-- begin Task data --

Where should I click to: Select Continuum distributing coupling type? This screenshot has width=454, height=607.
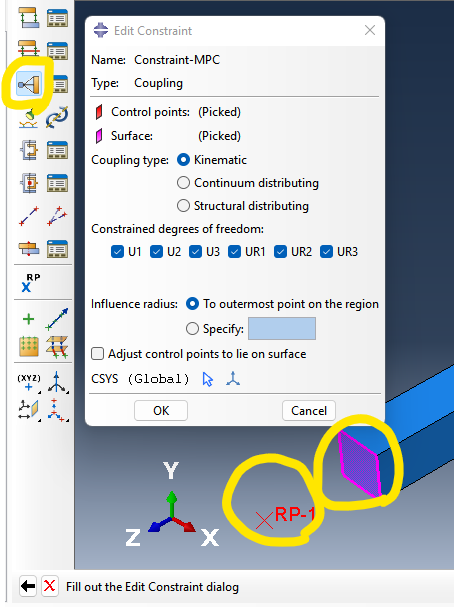click(183, 183)
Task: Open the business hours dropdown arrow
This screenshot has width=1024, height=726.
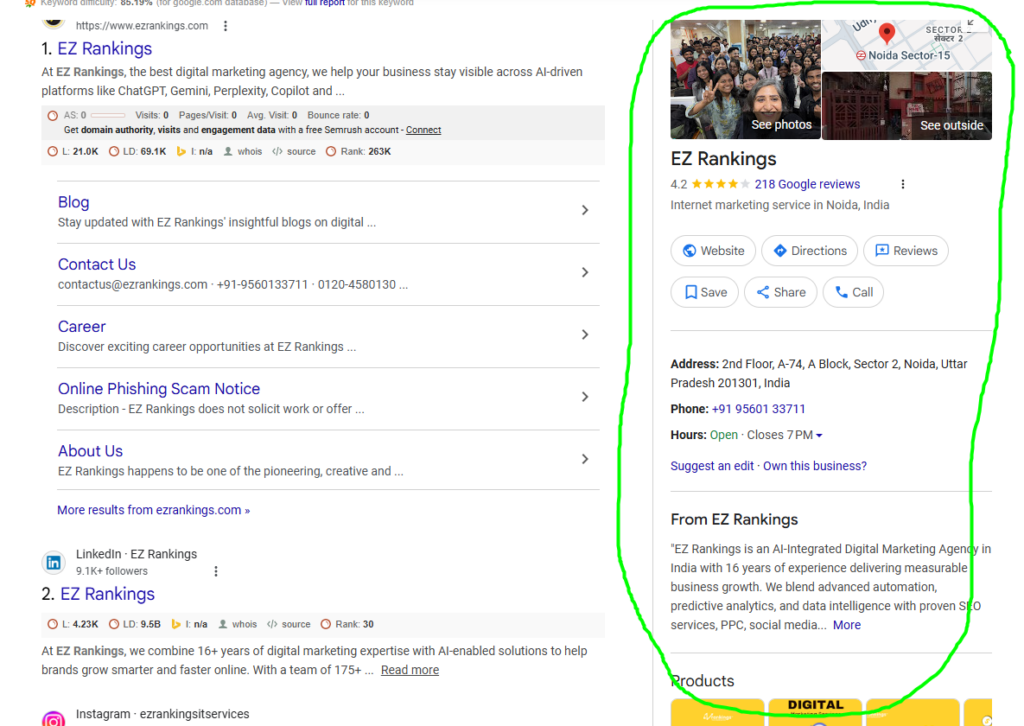Action: click(819, 436)
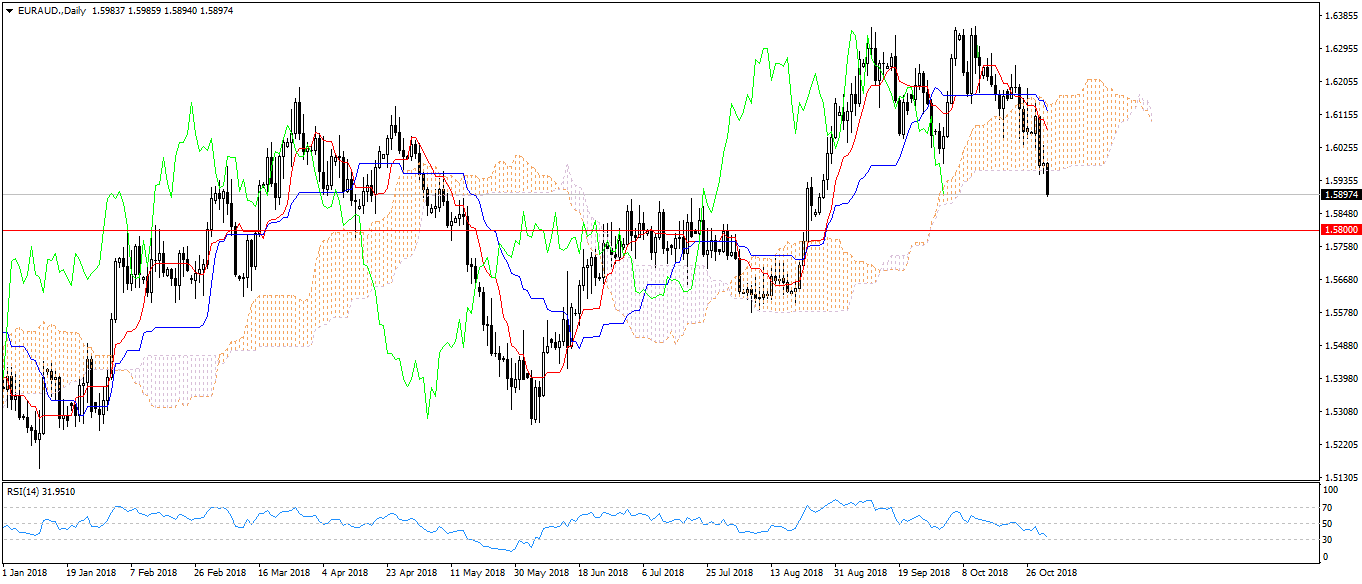Click the EURAUD.,Daily chart title
This screenshot has width=1362, height=584.
tap(52, 10)
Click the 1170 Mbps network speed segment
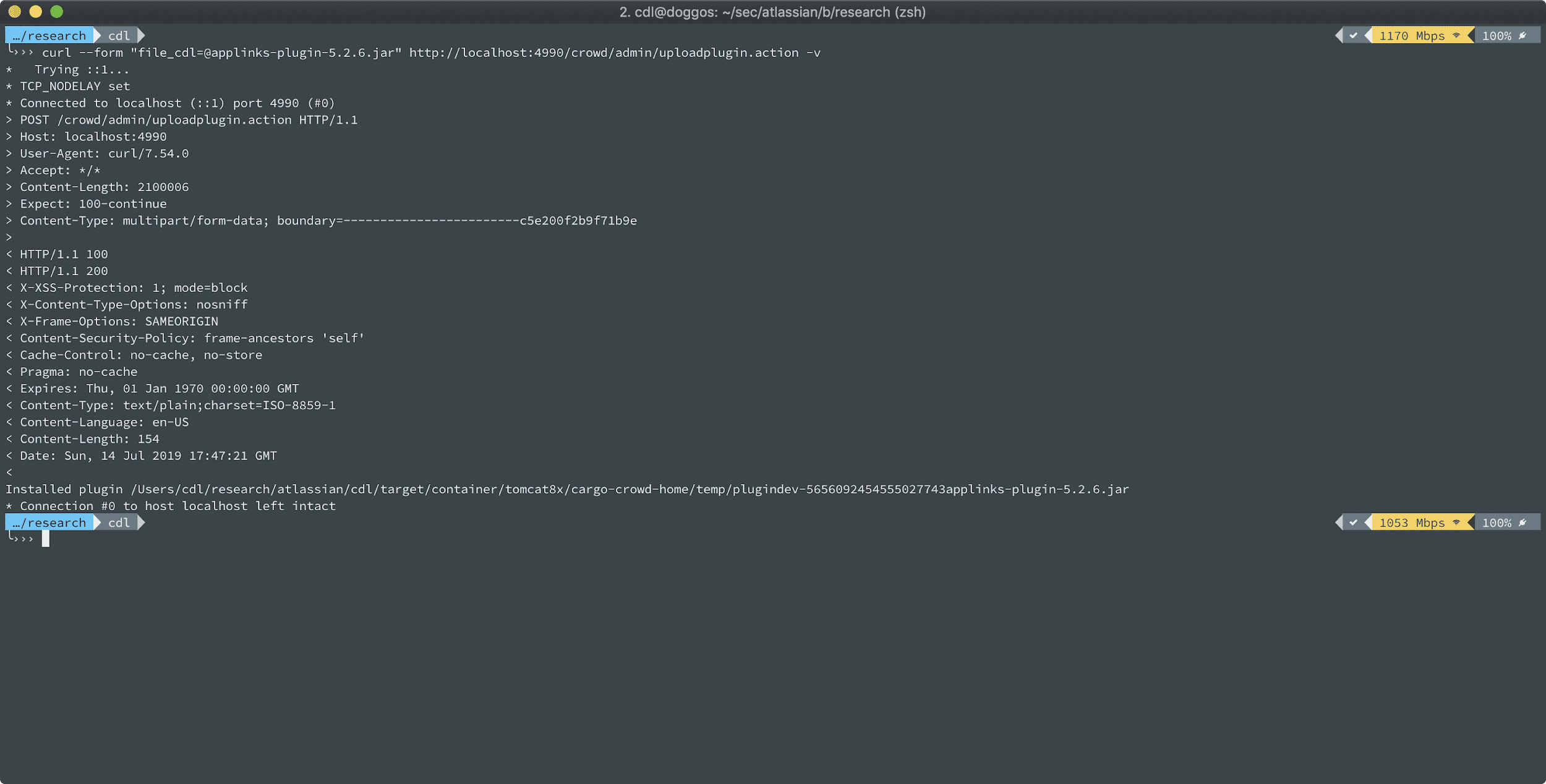Image resolution: width=1546 pixels, height=784 pixels. pyautogui.click(x=1412, y=36)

-- end Task data --

Given instruction:
Write out every line of the material above exactly as it stands, leaving out the pictures.

Solution to this problem:
Where should I click to: Select Continuum distributing coupling type? This screenshot has width=454, height=607.
click(183, 183)
Task: Open the business hours dropdown arrow
This screenshot has width=1024, height=726.
Action: click(819, 436)
Click the EURAUD.,Daily chart title
This screenshot has width=1362, height=584.
tap(52, 10)
Click the 1170 Mbps network speed segment
Image resolution: width=1546 pixels, height=784 pixels. pyautogui.click(x=1412, y=36)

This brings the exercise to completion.